Here’s How the $12M 1952 Topps Mickey Mantle was Stored Before it was Slabbed

Mickey Mantle 1952 Topps #311
Mickey Mantle 1952 Topps #311

Apparently, the 1952 Topps Mickey Mantle SGC 9.5 that sold at auction last month for $12,600,000 was stored raw, no penny sleeve, in a jumbo non-recessed screwdown prior to it being graded just a few months back. It’s assumed the then-owner acquired it this way and just left it in the case all these years. Talk about high risk. Luckily, it survived.

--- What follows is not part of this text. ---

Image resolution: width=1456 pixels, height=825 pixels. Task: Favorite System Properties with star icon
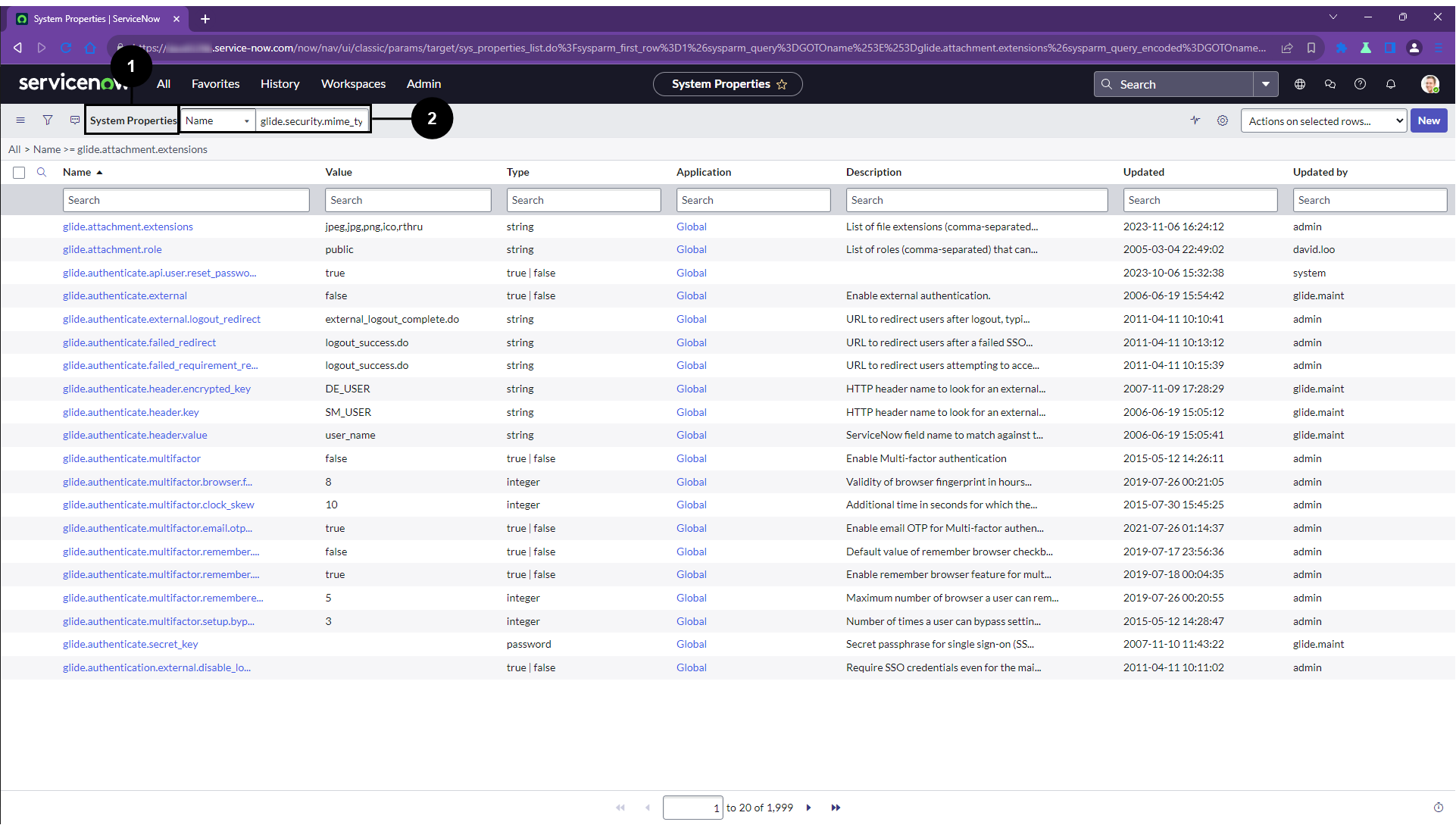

Screwdowns are terrible. Here’s why:

  • They press cards down and can sometimes make them thinner in cases without recessed spacing
  • Storage over the long term can risk adhering the card to the plastic whereby defacing/destroying it when removed

If kept out of humidity and if the screws are fastened only modestly, this method can be fine in the short term. However, if planning on keeping the item long term, here are some better storage options:

  1. Safe Way to Use a Screwdown: Unfasten the screws, remove the card and put it in a penny sleeve and toploader, then put it back in the screw down. This is actually a very smart move and you can still enjoy the presentation of a screwdown if that’s your thing. It’s also a great way to protect the card from any screwdown-related risks. This strategy is specific to non-recessed large screwdowns.
  2. Stop Using a Screwdown: Remove the card from the screwdown, put it in a penny sleeve and toploader and put the toploader in a fitted toploader bag. Donate or recycle the screwdown.
  3. Get the Card Graded: Remove the card from the screwdown and have it graded by a reputable grading company. This option is ideal for high profile cards that are often forged.